Solnit compares our current unrest to an effort to push water back behind the dam. Despite the fact that the Right has thus far succeeded in protecting economic privilege and has won preliminary battles against voting and reproductive rights– she is convinced that the Right cannot, in the end, win the war.

While the right has become far more extreme and has its tens of millions of true believers, it is morphing into a minority sect. This has prompted their desperate scramble to overturn free and fair elections and other democratic processes. White Christians, who were 80% of the population in 1976, are now 44%. Mixed-race and non-white people are rapidly becoming the majority. On issues such as climate, people of color are far more progressive; if we can make it through the huge backlash of the present moment, the possibilities are dazzling….

Birth can be violent and dangerous, and sometimes one or the other of the two involved die. There is no guarantee about what is to come, and the shadow of climate chaos hangs over it all. We do not have time to build a better society before we address that crisis, but it is clear that the response to that crisis is building such a society. So much has already changed. The river Alexander described has swept away so much, has carried so many onward.

At risk of torturing a metaphor, we can–we must— work to midwife the birth of a better, fairer society.

 

27 thoughts on “I Needed This

  1. Well, Rebecca is entitled to her opinion, but she is only half right.
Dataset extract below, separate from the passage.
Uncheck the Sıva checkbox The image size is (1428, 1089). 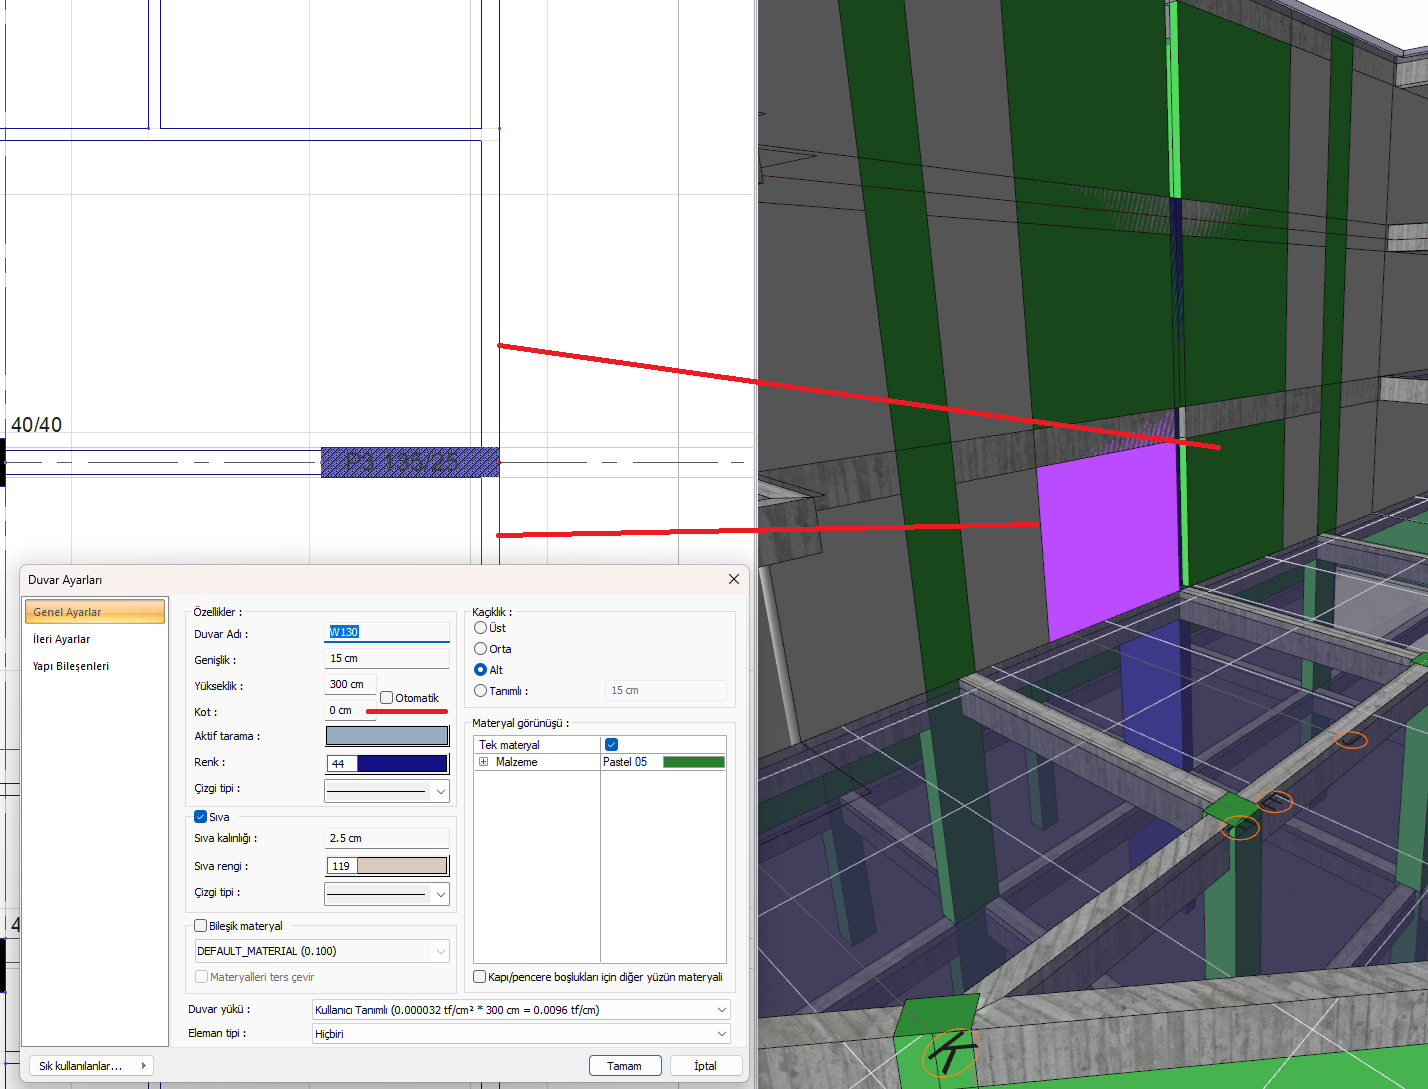[201, 817]
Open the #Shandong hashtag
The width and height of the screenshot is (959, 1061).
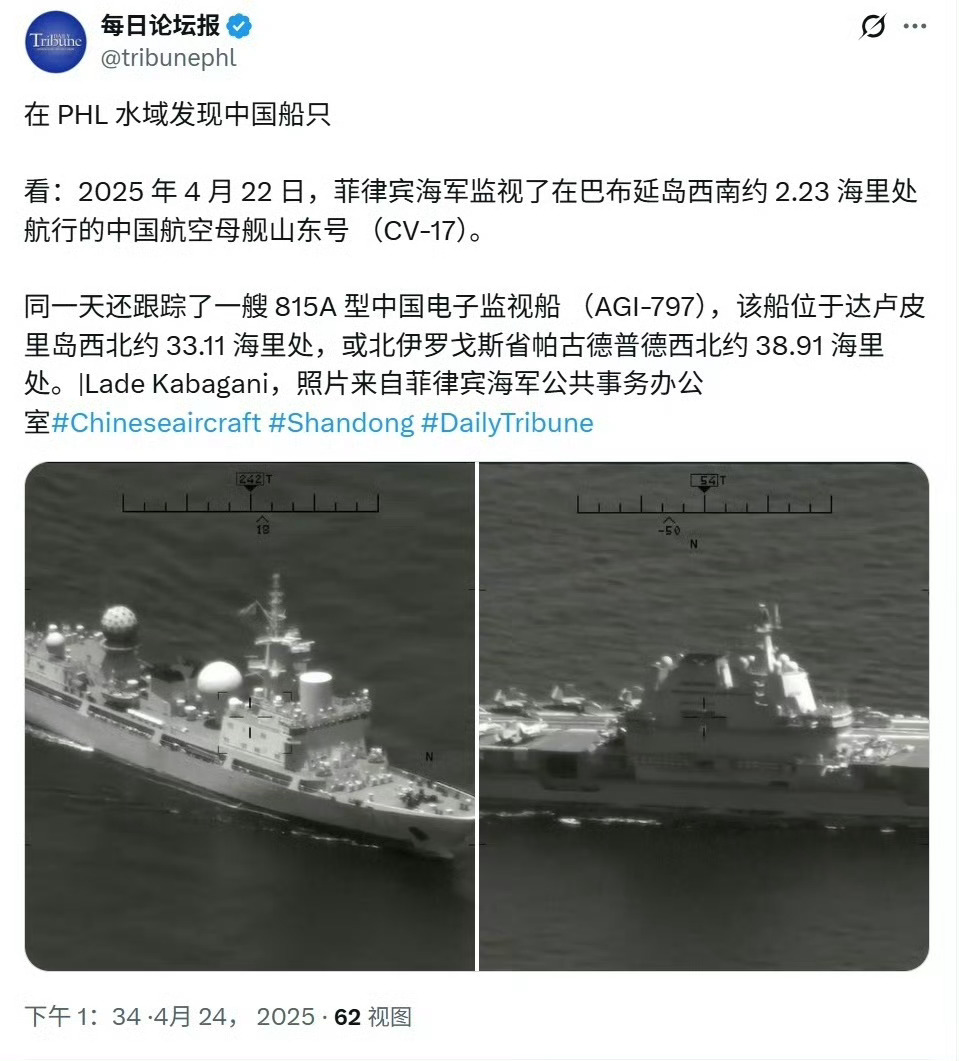coord(341,423)
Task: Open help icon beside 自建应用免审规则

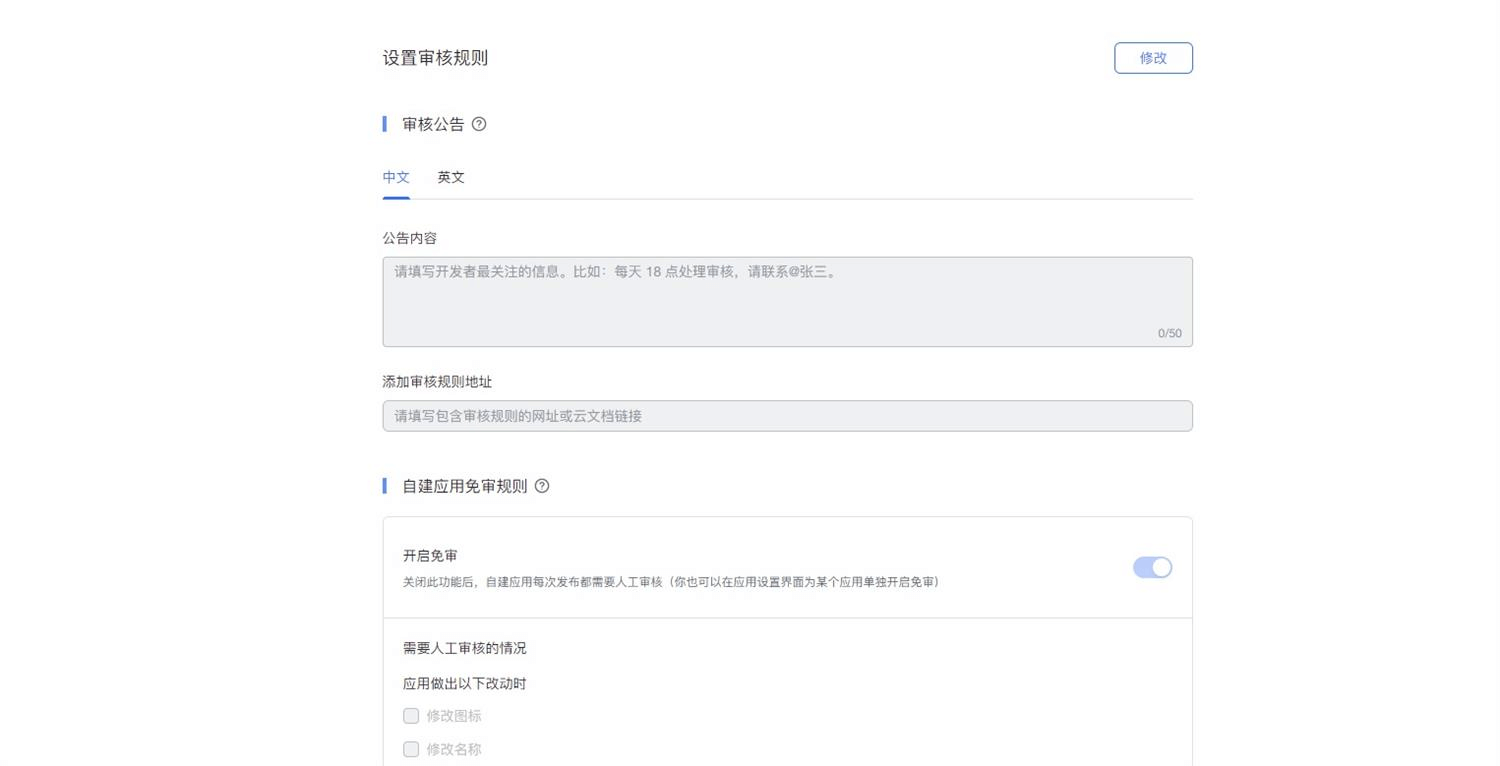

As she writes from the ivory tower of oligarchy-owned media, she can clamor about “right-wing” zealots. I suppose there are some with her media company clamoring about “left-wing” zealots.

    Aside from losing subscribers, I suspect these media sellouts are setting themselves up for subscriber class action lawsuits or maybe public lawsuits.

    Their claims of being a free press are false, misleading, and outright fraud.

    I saw yesterday that the “shareholders” of Bayer are suing the company for misleading investors about the damages of the chemicals they use on food, etc. Discovery in lawsuits are showing these Big Pharma and Big Chemical giants are lying. We’ve already discovered that Big Oil has been lying about the damages of CO2.

    Well, guess who’s been taking payments from all the above? 😉

    If you want a rosy picture, I’ve provided it; evil capitalism is coming to an end with all it entails which is a lot. A shock is an understatement. We’ll be witnessing a demise to Western Democracies as the Truth shines a light on the darkness.

  2. Indeed, “the times they are a-changin'”. I agree totally that the right-wing minority is in a frothing panic that their fascist desires are being undermined. The white male majority of unfettered capitalists are resisting, with all their might, the trends of today – just as they’ve always done. Since they cannot control the majority of the people, they must try to control them through government overhaul.

    EVERY time this has happened in recorded history, something better evolves. Well, maybe not every time. In our country, white male privilege is one inheritance from our European ancestors that still persists. The monied class has always ruled. Along with that “power” comes the arrogance of the minority that abuses its power. So the results are the oppression of everything that threatens that power.

    I’m re-watching the “Outlander” series in anticipation of season six due out in March and, since Diana Gabaldon is such a brilliant researcher, I’m taken by how arrogant the British were in the colonies. Prior to that period, they abused and oppressed the Scots in barbaric ways – as they did the Irish. Not only did they suppress the Scottish culture, they took the money and the food too. The mantra of “King and Country” overwhelmed egalitarian fairness. The associated corruption and exploitation of the colonists was merely an extension of the ancient attitudes of European monarchies. Once the flag was planted on North America, they felt is was their god-given right and duty to exploit everything in sight including the residents they sent there. The aboriginals? They were just an inconvenience that needed removal. Therein lay the roots for our current situation.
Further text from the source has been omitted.